Location: bvr/firmware/crates/control/src/lib.rs:162-193
Key Points to Review:
- Watchdog initialized with appropriate timeout (default: 500ms)
-
feed()called on every valid command reception -
is_timed_out()checked in main control loop - Timeout triggers
Event::CommandTimeoutin state machine - Watchdog reset on e-stop or mode transitions
Example Pattern:
// Good: Watchdog properly integrated
let mut watchdog = Watchdog::new(Duration::from_millis(500));
loop {
if let Some(cmd) = recv_command() {
watchdog.feed(); // Reset timer on command
}
if watchdog.is_timed_out() {
state_machine.handle(Event::CommandTimeout);
// Motors automatically stop in Idle mode
}
}
Red Flags:
- Watchdog created but never checked
- Timeout value too long (>1 second for teleop)
feed()called unconditionally (bypasses timeout detection)- No transition to safe state on timeout
See: safety-checklist.md for detailed verification steps.
2. E-Stop State Machine
Purpose: Immediate safety override from any operational mode, requiring explicit release to resume.

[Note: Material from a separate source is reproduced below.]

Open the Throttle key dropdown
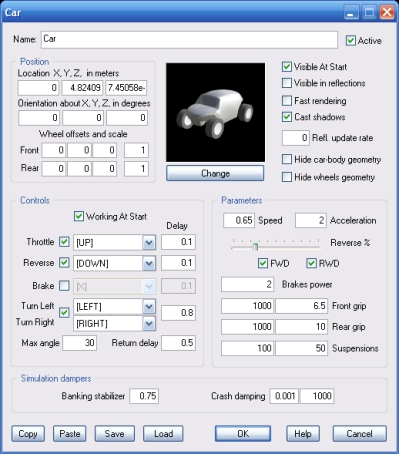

Location: bvr/firmware/crates/state/src/lib.rs:7-130
State Machine Modes:
Disabled- Initial state, motors offIdle- Ready state, motors enabled but no movementTeleop- Human control via gamepad/keyboardAutonomous- Autonomous navigationEStop- Emergency stop, requires releaseFault- Error state, requires fault clear
Valid E-Stop Transitions:
- ANY mode →
EStop(viaEvent::EStop) EStop→Idle(viaEvent::EStopReleaseonly)
Key Points to Review:
-
Event::EStophandled from all active modes (Idle, Teleop, Autonomous) - Cannot exit e-stop without explicit
Event::EStopRelease -
force_estop()method available for critical overrides - LED feedback tied to e-stop state (red pulsing at 200ms)

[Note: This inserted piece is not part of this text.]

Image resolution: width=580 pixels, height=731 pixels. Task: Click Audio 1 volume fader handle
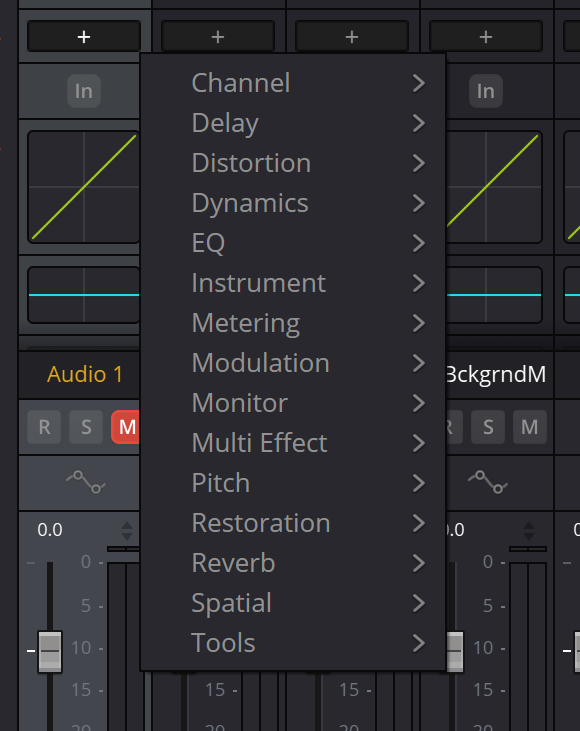click(50, 651)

- Motor commands blocked in e-stop mode
- State logged at each transition with old/new mode
Example Pattern:
// Good: Proper e-stop handling
match (self.mode, event) {
(_, Event::EStop) => {
info!(?self.mode, "E-stop triggered");
self.mode = Mode::EStop;
// Motors automatically stopped by is_driving() check
}
(Mode::EStop, Event::EStopRelease) => {
info!("E-stop released, transitioning to Idle");
self.mode = Mode::Idle;
}
(Mode::EStop, Event::Enable) => {
warn!("Cannot enable directly from e-stop, must release first");
// No state change - requires explicit release
}
// ...
}
Red Flags:
- Direct transition from e-stop to driving modes without release
- E-stop event not handled in all modes
- State machine allows bypassing e-stop
- Missing logging on e-stop transitions
See: state-machine.md for complete transition diagram.
3. Rate Limiting and Acceleration Control
Purpose: Progressive acceleration/deceleration to prevent wheel slip, mechanical stress, and loss of control.
Location: bvr/firmware/crates/control/src/lib.rs:101-160
Rate Limiter Configuration:
- Max acceleration: 50.0 m/s² (effectively unlimited for teleop responsiveness)
- Max deceleration: 15.0 m/s² (higher for quicker stops)
- Max linear velocity: 5.0 m/s (from chassis config)
- Max angular velocity: 2.5 rad/s (from chassis config)
Key Points to Review:
- Rate limiter applied before motor commands sent
- Direction change detection (applies deceleration rate)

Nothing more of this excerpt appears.